Wednesday, March 17, 2010

Natural Gas Names Look A Bit Short Term Toppy (Consol Energy)

There has been recent speculation the Oil/Gas rally which began in med December 2009 is coming to an end . Reason being, CNX may have over paid for Dominions Marcellus shale assets at the top of a soft(demand) market. Current nat gas demand is still relatively weak considering the cold winter and snow storms, UNG is still falling through the floor breaking 52 week lows amost every week. The current race for acerage in the Marcellus shale formation is heating up, possibly a bit premature.



According to Citi Capital Market Research;


The 10% decline in CNX today partly reflects disappointment over
price vs the opportunity to fold-in CXG. Applying the same math that CNX
presented in their hand out, CXG ended 2009 with 1.9 Tcf of reserves and
valuating this at $2.25/Mcf yields $4.28 bln, greater than CXG's EV of $4.1 bln on
March 12th. In addition, this would assume no value for CXG's 250k Marcellus
acres. Another tough comparison is the fact that CXG added 0.5 Tcf of
reserves in 2009 with a drilling cost of only $0.39/Mcf.

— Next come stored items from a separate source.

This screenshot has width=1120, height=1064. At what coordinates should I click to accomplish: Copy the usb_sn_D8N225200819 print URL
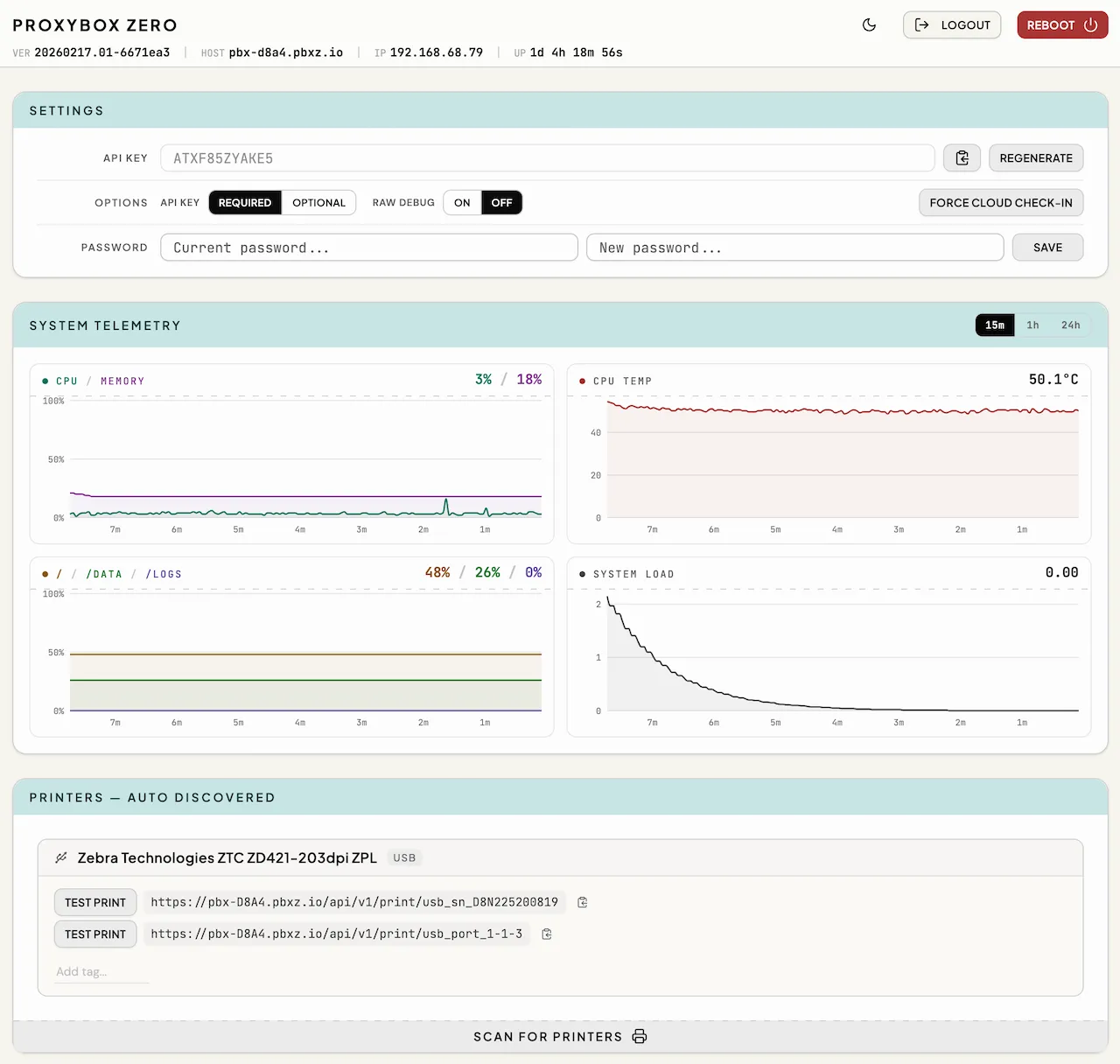click(x=582, y=901)
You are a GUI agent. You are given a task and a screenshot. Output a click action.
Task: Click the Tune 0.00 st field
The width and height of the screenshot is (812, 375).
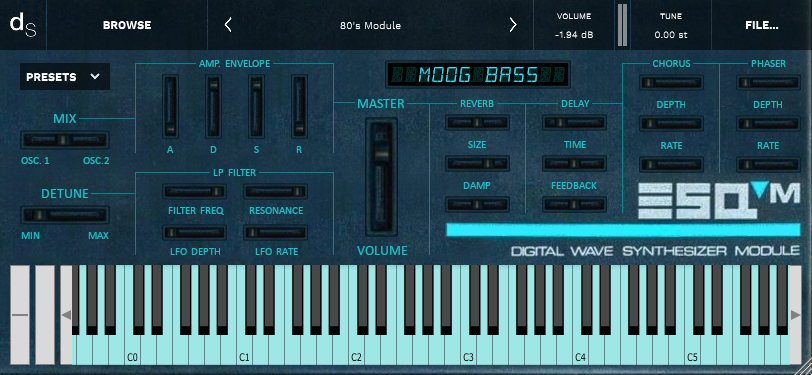671,25
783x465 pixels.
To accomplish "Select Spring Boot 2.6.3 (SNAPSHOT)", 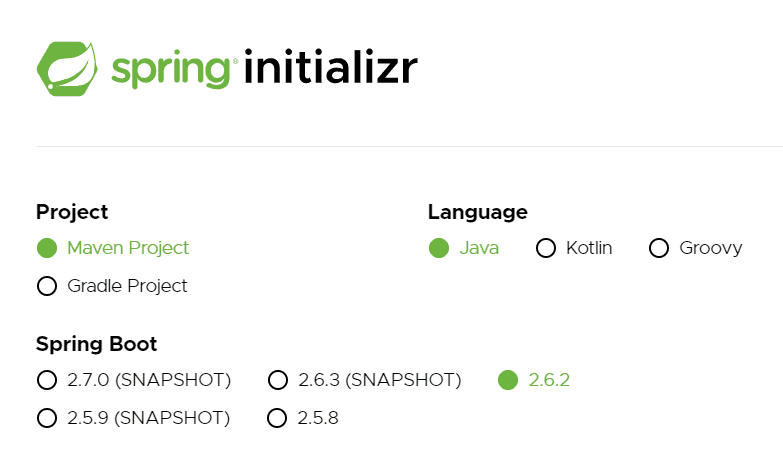I will [365, 380].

Clearly investors did not view the announced transaction in the same light that
management did, sending CNX shares down 10% vs a 2-5% decline for its
peers. Most of the coal investors we spoke with expressed concern over the
potential earnings dilution, additional debt, and incremental earnings volatility
because of the added natural gas exposure (gas tends to be more spot oriented
than multi-year coal contracts). Of course the added gas leverage could turn
into a meaningful positive in a rising price environment.
The Report goes onto say;

In our opinion, most of the disappointment comes down to price relative to
expectations and the opportunity to fold-in the 17% minority interest
outstanding in CXG. Applying the same math that CNX presented in slide 4 of
their handout, CXG ended 2009 with 1.9 Tcf of reserves and valuating this at
$2.25/Mcf yields $4.28 bln, greater than CXG's EV of $4.1 bln on March 12th.
In addition, this would assume no value to CXG's 250k Marcellus acres.
Another tough comparison is the fact that investors were probably spoiled by
CXG's ability to add 0.5 Tcf of reserves in 2009 with a drilling cost of only
$0.39/Mcf.

My nutshell interpretation of the report findings is; the deal did have shareholders in mind, the deals real purpose is to add 41 Bcf of annual production to CNX's existing base of 100 Bcf at a "discounted" rate. Consol's price action monday coupled with topping /outbought marke condition in natural gas names (CHK, COP, D) suggests a pullback is not out of the question. The purchase of the Marcellus assets by Consol in my opinion acts as a contrarian indicator. I believe current Marcellus shale asset holders and the media have over hyped the short term potential of shale, potentially driving up marked asset values. A "hot" market always brings out the smart sellers and not so smart buyer.